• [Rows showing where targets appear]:

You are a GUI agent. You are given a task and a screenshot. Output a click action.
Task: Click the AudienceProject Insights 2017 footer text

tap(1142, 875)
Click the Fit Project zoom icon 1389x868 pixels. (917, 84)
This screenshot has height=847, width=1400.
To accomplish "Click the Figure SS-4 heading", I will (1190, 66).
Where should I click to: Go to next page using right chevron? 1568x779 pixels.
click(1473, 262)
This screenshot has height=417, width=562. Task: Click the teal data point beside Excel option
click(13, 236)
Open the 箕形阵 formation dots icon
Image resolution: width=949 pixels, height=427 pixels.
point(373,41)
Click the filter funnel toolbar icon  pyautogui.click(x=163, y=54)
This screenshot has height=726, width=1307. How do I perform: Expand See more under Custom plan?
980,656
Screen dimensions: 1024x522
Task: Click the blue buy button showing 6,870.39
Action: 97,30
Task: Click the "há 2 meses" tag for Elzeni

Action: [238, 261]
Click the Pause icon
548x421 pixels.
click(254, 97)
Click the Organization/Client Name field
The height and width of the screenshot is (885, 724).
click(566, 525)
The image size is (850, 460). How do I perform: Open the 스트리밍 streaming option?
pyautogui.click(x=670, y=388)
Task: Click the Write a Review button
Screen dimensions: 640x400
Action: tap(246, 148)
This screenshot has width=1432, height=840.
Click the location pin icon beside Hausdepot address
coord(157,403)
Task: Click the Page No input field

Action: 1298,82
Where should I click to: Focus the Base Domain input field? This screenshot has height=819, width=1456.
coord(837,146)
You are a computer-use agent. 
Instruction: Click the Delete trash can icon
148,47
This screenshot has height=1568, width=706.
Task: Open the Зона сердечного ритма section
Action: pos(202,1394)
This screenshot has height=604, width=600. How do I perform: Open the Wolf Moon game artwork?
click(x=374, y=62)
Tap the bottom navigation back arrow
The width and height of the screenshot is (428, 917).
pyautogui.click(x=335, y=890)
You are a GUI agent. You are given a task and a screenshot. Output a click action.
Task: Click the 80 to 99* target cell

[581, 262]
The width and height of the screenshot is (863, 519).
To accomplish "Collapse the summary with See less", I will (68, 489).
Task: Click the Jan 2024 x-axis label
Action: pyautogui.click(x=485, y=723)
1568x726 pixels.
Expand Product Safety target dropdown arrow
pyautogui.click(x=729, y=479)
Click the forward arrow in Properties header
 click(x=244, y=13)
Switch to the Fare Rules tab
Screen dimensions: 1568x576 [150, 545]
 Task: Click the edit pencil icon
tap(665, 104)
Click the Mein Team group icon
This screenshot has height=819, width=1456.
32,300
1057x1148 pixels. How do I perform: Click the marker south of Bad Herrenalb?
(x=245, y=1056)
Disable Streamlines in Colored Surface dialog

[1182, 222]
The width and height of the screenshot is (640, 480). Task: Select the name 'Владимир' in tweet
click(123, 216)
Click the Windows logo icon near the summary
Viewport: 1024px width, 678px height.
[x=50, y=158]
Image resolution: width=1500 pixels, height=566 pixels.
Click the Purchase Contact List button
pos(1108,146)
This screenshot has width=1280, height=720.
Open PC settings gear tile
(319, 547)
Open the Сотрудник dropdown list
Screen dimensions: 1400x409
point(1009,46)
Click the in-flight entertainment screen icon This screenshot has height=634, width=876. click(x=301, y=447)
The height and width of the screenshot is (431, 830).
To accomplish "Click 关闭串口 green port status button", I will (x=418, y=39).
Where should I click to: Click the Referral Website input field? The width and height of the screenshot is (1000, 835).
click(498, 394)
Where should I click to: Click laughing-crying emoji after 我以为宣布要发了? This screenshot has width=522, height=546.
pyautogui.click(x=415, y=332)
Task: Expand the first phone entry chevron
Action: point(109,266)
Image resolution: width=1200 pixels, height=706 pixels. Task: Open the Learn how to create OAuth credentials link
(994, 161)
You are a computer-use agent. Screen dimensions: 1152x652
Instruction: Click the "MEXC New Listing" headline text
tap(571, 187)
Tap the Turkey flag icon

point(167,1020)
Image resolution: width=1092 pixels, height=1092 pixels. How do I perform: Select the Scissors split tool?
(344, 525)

• [Your instructions]: Give the lines of all the entries as a JSON list of strings, one string per line, omitting blank lines.

• [Response below]:
[
  "You are a GUI agent. You are given a task and a screenshot. Output a click action.",
  "Task: Click the AudienceProject Insights 2017 footer text",
  "tap(1142, 875)",
  "Click the Fit Project zoom icon 1389x868 pixels. (917, 84)",
  "This screenshot has height=847, width=1400.",
  "To accomplish \"Click the Figure SS-4 heading\", I will (1190, 66).",
  "Where should I click to: Go to next page using right chevron? 1568x779 pixels.",
  "click(1473, 262)",
  "This screenshot has height=417, width=562. Task: Click the teal data point beside Excel option",
  "click(13, 236)",
  "Open the 箕形阵 formation dots icon",
  "Image resolution: width=949 pixels, height=427 pixels.",
  "point(373,41)",
  "Click the filter funnel toolbar icon  pyautogui.click(x=163, y=54)",
  "This screenshot has height=726, width=1307. How do I perform: Expand See more under Custom plan?",
  "980,656",
  "Screen dimensions: 1024x522",
  "Task: Click the blue buy button showing 6,870.39",
  "Action: 97,30",
  "Task: Click the \"há 2 meses\" tag for Elzeni",
  "Action: [238, 261]",
  "Click the Pause icon",
  "548x421 pixels.",
  "click(254, 97)",
  "Click the Organization/Client Name field",
  "The height and width of the screenshot is (885, 724).",
  "click(566, 525)",
  "The image size is (850, 460). How do I perform: Open the 스트리밍 streaming option?",
  "pyautogui.click(x=670, y=388)",
  "Task: Click the Write a Review button",
  "Screen dimensions: 640x400",
  "Action: tap(246, 148)",
  "This screenshot has width=1432, height=840.",
  "Click the location pin icon beside Hausdepot address",
  "coord(157,403)",
  "Task: Click the Page No input field",
  "Action: 1298,82",
  "Where should I click to: Focus the Base Domain input field? This screenshot has height=819, width=1456.",
  "coord(837,146)",
  "You are a computer-use agent. ",
  "Instruction: Click the Delete trash can icon",
  "148,47",
  "This screenshot has height=1568, width=706.",
  "Task: Open the Зона сердечного ритма section",
  "Action: pos(202,1394)",
  "This screenshot has height=604, width=600. How do I perform: Open the Wolf Moon game artwork?",
  "click(x=374, y=62)",
  "Tap the bottom navigation back arrow",
  "The width and height of the screenshot is (428, 917).",
  "pyautogui.click(x=335, y=890)",
  "You are a GUI agent. You are given a task and a screenshot. Output a click action.",
  "Task: Click the 80 to 99* target cell",
  "[581, 262]",
  "The width and height of the screenshot is (863, 519).",
  "To accomplish \"Collapse the summary with See less\", I will (68, 489).",
  "Task: Click the Jan 2024 x-axis label",
  "Action: pyautogui.click(x=485, y=723)",
  "1568x726 pixels.",
  "Expand Product Safety target dropdown arrow",
  "pyautogui.click(x=729, y=479)",
  "Click the forward arrow in Properties header",
  " click(x=244, y=13)",
  "Switch to the Fare Rules tab",
  "Screen dimensions: 1568x576 [150, 545]",
  " Task: Click the edit pencil icon",
  "tap(665, 104)",
  "Click the Mein Team group icon",
  "This screenshot has height=819, width=1456.",
  "32,300",
  "1057x1148 pixels. How do I perform: Click the marker south of Bad Herrenalb?",
  "(x=245, y=1056)",
  "Disable Streamlines in Colored Surface dialog",
  "[1182, 222]",
  "The width and height of the screenshot is (640, 480). Task: Select the name 'Владимир' in tweet",
  "click(123, 216)",
  "Click the Windows logo icon near the summary",
  "Viewport: 1024px width, 678px height.",
  "[x=50, y=158]",
  "Image resolution: width=1500 pixels, height=566 pixels.",
  "Click the Purchase Contact List button",
  "pos(1108,146)",
  "This screenshot has width=1280, height=720.",
  "Open PC settings gear tile",
  "(319, 547)",
  "Open the Сотрудник dropdown list",
  "Screen dimensions: 1400x409",
  "point(1009,46)",
  "Click the in-flight entertainment screen icon This screenshot has height=634, width=876. click(x=301, y=447)",
  "The height and width of the screenshot is (431, 830).",
  "To accomplish \"Click 关闭串口 green port status button\", I will (x=418, y=39).",
  "Where should I click to: Click the Referral Website input field? The width and height of the screenshot is (1000, 835).",
  "click(498, 394)",
  "Where should I click to: Click laughing-crying emoji after 我以为宣布要发了? This screenshot has width=522, height=546.",
  "pyautogui.click(x=415, y=332)",
  "Task: Expand the first phone entry chevron",
  "Action: point(109,266)",
  "Image resolution: width=1200 pixels, height=706 pixels. Task: Open the Learn how to create OAuth credentials link",
  "(994, 161)",
  "You are a computer-use agent. Screen dimensions: 1152x652",
  "Instruction: Click the \"MEXC New Listing\" headline text",
  "tap(571, 187)",
  "Tap the Turkey flag icon",
  "point(167,1020)",
  "Image resolution: width=1092 pixels, height=1092 pixels. How do I perform: Select the Scissors split tool?",
  "(344, 525)"
]